亀戸線のタコ

亀戸線112号


 夜型人間である。小学校以来遅刻の常習犯。人は歳をとると普通は早起きになるそうだ。でも私に限っては若い時よりも朝が苦手になっている。
 そんな私でも、運動会や遠足の朝のように、いそいそと早起きする日もある。亀戸線の最終鉄塔を亀戸変電所に撮りに行った時もそうだった。


 荒川の右岸は良いサイクリングコースだ。自転車道は土手の上ではなく河原を走っているから土手の外の風景はあまり見えない。この鉄塔は土手の上にぬーっと姿を見せる。それがこの鉄塔とのはじめての出会いだった。
 名前は「亀戸線のタコ」。何本もクネクネと足を延ばして、直線より曲線が主人公。オイお前、本当に鉄塔かよ。
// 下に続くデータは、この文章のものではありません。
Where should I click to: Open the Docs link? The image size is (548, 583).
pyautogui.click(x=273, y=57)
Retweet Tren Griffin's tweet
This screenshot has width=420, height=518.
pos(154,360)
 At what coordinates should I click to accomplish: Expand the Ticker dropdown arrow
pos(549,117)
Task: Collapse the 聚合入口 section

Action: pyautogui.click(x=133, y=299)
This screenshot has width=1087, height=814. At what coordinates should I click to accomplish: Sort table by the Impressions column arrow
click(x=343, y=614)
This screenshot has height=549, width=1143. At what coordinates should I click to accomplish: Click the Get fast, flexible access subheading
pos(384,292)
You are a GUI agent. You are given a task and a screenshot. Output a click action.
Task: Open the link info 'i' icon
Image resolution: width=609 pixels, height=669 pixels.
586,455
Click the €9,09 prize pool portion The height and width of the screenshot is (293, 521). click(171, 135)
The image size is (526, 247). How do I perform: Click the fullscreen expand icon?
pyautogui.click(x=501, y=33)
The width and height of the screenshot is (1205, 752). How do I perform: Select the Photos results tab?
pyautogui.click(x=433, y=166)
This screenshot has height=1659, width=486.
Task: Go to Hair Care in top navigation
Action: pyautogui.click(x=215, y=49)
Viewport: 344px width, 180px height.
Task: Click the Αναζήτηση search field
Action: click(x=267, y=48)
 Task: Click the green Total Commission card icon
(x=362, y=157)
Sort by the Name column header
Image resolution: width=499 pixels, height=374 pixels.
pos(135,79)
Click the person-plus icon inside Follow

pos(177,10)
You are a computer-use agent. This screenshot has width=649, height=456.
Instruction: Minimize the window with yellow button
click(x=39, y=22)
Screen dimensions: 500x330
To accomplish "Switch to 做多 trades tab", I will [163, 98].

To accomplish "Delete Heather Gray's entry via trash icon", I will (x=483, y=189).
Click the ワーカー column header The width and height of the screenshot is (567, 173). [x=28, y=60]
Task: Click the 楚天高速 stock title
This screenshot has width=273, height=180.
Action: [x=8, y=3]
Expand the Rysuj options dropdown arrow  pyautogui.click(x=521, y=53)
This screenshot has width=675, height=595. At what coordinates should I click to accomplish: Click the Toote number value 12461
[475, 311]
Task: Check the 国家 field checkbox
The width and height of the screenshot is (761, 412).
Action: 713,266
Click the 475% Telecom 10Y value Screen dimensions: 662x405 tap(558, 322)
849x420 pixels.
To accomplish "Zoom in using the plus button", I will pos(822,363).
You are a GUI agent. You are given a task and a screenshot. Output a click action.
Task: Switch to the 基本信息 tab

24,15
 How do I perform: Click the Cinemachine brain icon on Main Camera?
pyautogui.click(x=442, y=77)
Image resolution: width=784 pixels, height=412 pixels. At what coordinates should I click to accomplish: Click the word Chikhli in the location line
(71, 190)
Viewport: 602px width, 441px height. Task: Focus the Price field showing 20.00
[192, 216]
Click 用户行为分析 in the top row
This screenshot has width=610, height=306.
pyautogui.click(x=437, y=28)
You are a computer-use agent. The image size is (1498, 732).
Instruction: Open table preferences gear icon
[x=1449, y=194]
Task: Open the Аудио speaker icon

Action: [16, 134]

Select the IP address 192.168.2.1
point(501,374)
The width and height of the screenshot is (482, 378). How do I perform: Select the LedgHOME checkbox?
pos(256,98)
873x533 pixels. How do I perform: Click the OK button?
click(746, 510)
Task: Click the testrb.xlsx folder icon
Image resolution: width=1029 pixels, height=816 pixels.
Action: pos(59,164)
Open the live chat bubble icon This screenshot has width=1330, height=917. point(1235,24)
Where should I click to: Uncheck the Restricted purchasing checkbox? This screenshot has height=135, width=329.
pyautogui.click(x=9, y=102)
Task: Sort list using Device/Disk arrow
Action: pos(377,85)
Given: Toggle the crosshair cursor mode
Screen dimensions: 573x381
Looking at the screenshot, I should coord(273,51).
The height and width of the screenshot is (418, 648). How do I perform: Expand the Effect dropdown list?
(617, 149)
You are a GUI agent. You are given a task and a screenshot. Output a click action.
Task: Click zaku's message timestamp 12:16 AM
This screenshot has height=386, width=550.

 何度か見ているうちにちゃんと写真を撮ろうと思った。あの鉄塔を撮るなら朝だ。鉄塔は東を向いて立っている、昼過ぎではシルエットになって面白くない。そして次の朝いそいそと早起きをする。亀戸線112号は午前の光の中、鉄塔も碍子も白く輝き、ジャンパー線を優雅に踊らせていた。


 この鉄塔の前に家を建て、112号を眺めながら毎朝モーニング・コーヒーを楽しめたら最高だろうな。もしかして私も朝型人間になれるかも知れない。